## What this task involves
One number is the whole answer: the tally of lines in the records below that contain "Collapse".

## Records for the exercise
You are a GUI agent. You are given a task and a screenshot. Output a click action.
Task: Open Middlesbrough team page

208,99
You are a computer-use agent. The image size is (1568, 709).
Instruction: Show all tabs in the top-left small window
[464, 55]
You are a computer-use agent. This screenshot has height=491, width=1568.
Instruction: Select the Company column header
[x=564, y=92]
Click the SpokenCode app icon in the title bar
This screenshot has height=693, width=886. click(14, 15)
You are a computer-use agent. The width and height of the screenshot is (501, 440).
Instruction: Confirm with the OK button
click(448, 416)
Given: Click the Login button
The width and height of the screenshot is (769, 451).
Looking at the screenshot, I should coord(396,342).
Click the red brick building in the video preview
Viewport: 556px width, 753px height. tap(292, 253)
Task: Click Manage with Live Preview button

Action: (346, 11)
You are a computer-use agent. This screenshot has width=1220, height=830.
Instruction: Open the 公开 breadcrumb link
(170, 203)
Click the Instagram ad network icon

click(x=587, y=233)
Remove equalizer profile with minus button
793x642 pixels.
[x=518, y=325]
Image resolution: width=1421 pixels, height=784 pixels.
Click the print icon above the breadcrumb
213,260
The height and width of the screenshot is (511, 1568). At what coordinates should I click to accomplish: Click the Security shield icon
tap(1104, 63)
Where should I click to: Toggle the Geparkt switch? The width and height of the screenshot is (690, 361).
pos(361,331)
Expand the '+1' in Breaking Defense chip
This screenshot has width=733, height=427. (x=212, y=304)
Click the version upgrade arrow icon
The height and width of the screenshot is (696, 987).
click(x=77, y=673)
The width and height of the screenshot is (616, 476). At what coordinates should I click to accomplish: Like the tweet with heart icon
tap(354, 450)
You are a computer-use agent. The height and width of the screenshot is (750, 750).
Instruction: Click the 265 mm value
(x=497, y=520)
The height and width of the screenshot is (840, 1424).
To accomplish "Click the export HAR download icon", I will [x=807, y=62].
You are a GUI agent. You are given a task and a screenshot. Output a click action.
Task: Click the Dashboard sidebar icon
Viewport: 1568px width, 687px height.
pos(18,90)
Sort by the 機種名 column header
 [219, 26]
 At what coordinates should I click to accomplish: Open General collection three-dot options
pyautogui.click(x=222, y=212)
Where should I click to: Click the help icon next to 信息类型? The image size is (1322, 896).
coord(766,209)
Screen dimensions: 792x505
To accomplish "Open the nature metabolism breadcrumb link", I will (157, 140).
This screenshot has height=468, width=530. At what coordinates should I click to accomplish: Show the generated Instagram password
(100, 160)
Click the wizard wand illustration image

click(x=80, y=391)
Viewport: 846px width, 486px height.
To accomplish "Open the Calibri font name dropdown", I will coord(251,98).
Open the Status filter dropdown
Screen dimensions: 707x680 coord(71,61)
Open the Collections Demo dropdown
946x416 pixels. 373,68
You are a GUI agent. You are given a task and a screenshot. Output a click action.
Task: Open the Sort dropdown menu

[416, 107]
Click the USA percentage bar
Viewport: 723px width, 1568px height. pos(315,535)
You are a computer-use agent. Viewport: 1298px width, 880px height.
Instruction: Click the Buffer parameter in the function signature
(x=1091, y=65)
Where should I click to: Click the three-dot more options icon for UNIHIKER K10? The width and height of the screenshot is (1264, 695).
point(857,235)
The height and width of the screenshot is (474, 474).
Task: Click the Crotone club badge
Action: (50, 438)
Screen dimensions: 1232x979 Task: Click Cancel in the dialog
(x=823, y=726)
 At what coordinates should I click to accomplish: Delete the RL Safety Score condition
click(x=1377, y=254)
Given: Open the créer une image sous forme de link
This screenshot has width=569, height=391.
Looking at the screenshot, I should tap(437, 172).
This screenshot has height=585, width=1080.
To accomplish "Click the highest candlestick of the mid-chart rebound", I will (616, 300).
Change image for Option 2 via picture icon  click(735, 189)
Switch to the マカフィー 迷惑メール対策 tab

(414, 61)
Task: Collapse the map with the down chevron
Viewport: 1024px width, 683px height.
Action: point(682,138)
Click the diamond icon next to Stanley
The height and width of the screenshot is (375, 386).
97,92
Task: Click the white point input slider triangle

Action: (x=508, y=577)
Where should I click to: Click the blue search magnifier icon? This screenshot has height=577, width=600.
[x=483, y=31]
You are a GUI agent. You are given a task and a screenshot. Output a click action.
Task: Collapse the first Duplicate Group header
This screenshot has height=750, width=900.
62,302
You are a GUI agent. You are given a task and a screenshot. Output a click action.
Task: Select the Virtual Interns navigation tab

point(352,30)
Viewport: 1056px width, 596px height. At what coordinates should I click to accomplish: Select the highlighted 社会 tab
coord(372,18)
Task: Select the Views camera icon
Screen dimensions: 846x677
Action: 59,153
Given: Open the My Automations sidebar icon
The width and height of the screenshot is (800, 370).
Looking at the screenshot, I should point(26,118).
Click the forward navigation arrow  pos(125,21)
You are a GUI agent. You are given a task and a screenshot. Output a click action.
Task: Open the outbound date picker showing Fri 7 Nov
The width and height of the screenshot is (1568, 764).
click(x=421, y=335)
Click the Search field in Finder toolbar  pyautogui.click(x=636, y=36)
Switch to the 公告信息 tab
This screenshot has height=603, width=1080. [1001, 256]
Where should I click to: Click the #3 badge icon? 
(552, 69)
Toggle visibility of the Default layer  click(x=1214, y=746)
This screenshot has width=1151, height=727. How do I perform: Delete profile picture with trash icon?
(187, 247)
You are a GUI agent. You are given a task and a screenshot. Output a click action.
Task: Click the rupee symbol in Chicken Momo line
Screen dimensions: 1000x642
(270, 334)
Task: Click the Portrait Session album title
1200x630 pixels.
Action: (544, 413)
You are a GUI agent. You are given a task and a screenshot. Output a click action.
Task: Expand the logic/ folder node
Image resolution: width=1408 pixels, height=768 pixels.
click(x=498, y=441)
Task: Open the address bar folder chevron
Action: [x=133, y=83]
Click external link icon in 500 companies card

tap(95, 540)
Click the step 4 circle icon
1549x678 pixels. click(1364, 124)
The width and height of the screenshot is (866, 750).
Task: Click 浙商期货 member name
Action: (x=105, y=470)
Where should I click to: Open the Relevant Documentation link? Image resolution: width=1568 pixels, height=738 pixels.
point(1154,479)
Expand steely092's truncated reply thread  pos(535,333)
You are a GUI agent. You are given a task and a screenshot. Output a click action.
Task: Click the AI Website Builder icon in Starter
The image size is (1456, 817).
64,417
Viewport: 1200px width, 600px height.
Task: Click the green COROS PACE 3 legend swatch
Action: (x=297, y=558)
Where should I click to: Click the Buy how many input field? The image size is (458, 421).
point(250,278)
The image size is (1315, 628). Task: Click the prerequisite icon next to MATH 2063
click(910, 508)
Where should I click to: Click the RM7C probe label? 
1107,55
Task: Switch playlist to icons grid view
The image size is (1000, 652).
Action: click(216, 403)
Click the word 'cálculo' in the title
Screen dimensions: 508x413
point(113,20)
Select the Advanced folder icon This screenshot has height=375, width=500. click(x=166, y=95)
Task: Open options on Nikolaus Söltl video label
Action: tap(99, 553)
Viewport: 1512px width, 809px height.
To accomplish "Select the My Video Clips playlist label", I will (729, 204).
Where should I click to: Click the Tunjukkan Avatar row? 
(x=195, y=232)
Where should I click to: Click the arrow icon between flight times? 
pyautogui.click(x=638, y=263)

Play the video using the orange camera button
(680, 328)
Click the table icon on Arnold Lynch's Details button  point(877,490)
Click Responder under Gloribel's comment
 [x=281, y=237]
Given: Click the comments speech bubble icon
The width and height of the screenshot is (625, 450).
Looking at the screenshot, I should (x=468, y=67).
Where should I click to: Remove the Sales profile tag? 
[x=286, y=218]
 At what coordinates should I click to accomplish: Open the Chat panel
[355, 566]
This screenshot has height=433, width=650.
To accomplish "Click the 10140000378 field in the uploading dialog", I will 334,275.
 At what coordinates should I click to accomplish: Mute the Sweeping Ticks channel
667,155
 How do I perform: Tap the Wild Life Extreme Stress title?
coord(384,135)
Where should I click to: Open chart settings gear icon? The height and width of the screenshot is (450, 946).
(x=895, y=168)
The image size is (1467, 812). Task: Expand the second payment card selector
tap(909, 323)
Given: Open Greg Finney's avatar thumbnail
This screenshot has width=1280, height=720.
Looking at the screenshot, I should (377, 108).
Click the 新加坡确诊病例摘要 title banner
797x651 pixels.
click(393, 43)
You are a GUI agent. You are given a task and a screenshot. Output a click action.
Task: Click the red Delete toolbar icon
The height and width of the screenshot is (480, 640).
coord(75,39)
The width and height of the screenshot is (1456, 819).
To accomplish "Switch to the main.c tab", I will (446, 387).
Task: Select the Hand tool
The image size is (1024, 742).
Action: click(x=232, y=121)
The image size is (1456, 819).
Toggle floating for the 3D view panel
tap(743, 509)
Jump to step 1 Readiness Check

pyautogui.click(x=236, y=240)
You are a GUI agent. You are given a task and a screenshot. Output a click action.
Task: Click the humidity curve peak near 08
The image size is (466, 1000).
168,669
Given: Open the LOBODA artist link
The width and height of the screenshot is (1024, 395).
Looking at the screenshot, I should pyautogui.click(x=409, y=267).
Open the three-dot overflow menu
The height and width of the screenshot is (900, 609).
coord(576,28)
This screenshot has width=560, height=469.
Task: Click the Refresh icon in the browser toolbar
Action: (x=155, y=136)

## Expected answer
2